____ SUPPLIED RECORDS

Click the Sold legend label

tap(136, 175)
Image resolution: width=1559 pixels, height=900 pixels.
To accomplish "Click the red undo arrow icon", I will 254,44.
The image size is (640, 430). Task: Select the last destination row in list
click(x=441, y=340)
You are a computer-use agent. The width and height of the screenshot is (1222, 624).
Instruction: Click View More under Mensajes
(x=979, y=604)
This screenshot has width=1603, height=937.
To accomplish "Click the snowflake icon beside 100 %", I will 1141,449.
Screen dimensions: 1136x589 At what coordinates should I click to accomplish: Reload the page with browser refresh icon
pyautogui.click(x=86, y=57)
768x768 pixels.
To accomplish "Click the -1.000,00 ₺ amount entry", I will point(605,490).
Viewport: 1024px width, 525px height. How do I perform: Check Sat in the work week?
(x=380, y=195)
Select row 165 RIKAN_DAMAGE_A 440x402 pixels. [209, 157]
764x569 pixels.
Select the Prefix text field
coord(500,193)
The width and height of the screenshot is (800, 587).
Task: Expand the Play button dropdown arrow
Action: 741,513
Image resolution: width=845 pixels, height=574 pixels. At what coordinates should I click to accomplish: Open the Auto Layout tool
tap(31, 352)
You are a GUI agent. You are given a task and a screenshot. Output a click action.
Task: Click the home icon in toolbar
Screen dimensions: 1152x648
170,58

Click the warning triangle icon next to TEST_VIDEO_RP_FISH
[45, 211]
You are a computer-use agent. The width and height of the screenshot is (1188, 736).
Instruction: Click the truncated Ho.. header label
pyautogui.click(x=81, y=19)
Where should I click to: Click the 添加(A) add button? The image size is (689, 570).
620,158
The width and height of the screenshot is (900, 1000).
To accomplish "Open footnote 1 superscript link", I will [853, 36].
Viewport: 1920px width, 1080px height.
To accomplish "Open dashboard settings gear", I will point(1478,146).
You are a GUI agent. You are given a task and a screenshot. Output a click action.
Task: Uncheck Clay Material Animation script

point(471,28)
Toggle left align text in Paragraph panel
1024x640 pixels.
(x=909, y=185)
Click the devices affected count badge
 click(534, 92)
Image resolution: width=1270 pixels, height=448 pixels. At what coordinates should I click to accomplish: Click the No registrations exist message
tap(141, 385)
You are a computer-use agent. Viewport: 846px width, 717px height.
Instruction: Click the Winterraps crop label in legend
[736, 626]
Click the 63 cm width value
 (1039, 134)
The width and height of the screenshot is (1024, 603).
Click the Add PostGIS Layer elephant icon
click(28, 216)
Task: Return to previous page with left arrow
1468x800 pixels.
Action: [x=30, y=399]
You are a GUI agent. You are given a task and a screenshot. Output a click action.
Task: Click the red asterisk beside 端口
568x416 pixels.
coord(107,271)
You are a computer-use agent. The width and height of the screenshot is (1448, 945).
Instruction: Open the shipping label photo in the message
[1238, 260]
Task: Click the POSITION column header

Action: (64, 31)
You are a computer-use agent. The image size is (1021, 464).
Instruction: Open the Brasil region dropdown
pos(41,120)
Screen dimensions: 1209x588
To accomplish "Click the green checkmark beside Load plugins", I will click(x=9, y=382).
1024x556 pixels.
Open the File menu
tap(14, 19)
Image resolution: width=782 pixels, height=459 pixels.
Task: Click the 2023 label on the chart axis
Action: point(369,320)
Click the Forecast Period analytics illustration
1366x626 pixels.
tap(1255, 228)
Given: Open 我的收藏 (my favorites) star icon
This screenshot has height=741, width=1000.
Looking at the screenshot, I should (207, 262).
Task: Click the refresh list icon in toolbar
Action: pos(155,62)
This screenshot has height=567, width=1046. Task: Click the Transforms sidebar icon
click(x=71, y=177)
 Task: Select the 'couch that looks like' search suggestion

________

**ACTIVITY**
Each record above should be repeated exactly.

**THE COMPLETED TASK**
Click the Sold legend label

tap(136, 175)
Image resolution: width=1559 pixels, height=900 pixels.
To accomplish "Click the red undo arrow icon", I will 254,44.
The image size is (640, 430). Task: Select the last destination row in list
click(x=441, y=340)
You are a computer-use agent. The width and height of the screenshot is (1222, 624).
Instruction: Click View More under Mensajes
(x=979, y=604)
This screenshot has width=1603, height=937.
To accomplish "Click the snowflake icon beside 100 %", I will 1141,449.
Screen dimensions: 1136x589 At what coordinates should I click to accomplish: Reload the page with browser refresh icon
pyautogui.click(x=86, y=57)
768x768 pixels.
To accomplish "Click the -1.000,00 ₺ amount entry", I will point(605,490).
Viewport: 1024px width, 525px height. How do I perform: Check Sat in the work week?
(x=380, y=195)
Select row 165 RIKAN_DAMAGE_A 440x402 pixels. [209, 157]
764x569 pixels.
Select the Prefix text field
coord(500,193)
The width and height of the screenshot is (800, 587).
Task: Expand the Play button dropdown arrow
Action: 741,513
Image resolution: width=845 pixels, height=574 pixels. At what coordinates should I click to accomplish: Open the Auto Layout tool
tap(31, 352)
You are a GUI agent. You are given a task and a screenshot. Output a click action.
Task: Click the home icon in toolbar
Screen dimensions: 1152x648
170,58

Click the warning triangle icon next to TEST_VIDEO_RP_FISH
[45, 211]
You are a computer-use agent. The width and height of the screenshot is (1188, 736).
Instruction: Click the truncated Ho.. header label
pyautogui.click(x=81, y=19)
Where should I click to: Click the 添加(A) add button? The image size is (689, 570).
620,158
The width and height of the screenshot is (900, 1000).
To accomplish "Open footnote 1 superscript link", I will [853, 36].
Viewport: 1920px width, 1080px height.
To accomplish "Open dashboard settings gear", I will point(1478,146).
You are a GUI agent. You are given a task and a screenshot. Output a click action.
Task: Uncheck Clay Material Animation script

point(471,28)
Toggle left align text in Paragraph panel
1024x640 pixels.
(x=909, y=185)
Click the devices affected count badge
 click(534, 92)
Image resolution: width=1270 pixels, height=448 pixels. At what coordinates should I click to accomplish: Click the No registrations exist message
tap(141, 385)
You are a computer-use agent. Viewport: 846px width, 717px height.
Instruction: Click the Winterraps crop label in legend
[736, 626]
Click the 63 cm width value
 (1039, 134)
The width and height of the screenshot is (1024, 603).
Click the Add PostGIS Layer elephant icon
click(28, 216)
Task: Return to previous page with left arrow
1468x800 pixels.
Action: [x=30, y=399]
You are a GUI agent. You are given a task and a screenshot. Output a click action.
Task: Click the red asterisk beside 端口
568x416 pixels.
coord(107,271)
You are a computer-use agent. The width and height of the screenshot is (1448, 945).
Instruction: Open the shipping label photo in the message
[1238, 260]
Task: Click the POSITION column header

Action: (64, 31)
You are a computer-use agent. The image size is (1021, 464).
Instruction: Open the Brasil region dropdown
pos(41,120)
Screen dimensions: 1209x588
To accomplish "Click the green checkmark beside Load plugins", I will click(x=9, y=382).
1024x556 pixels.
Open the File menu
tap(14, 19)
Image resolution: width=782 pixels, height=459 pixels.
Task: Click the 2023 label on the chart axis
Action: point(369,320)
Click the Forecast Period analytics illustration
1366x626 pixels.
tap(1255, 228)
Given: Open 我的收藏 (my favorites) star icon
This screenshot has height=741, width=1000.
Looking at the screenshot, I should (207, 262).
Task: Click the refresh list icon in toolbar
Action: pos(155,62)
This screenshot has height=567, width=1046. Task: Click the Transforms sidebar icon
click(x=71, y=177)
 Task: Select the 'couch that looks like' search suggestion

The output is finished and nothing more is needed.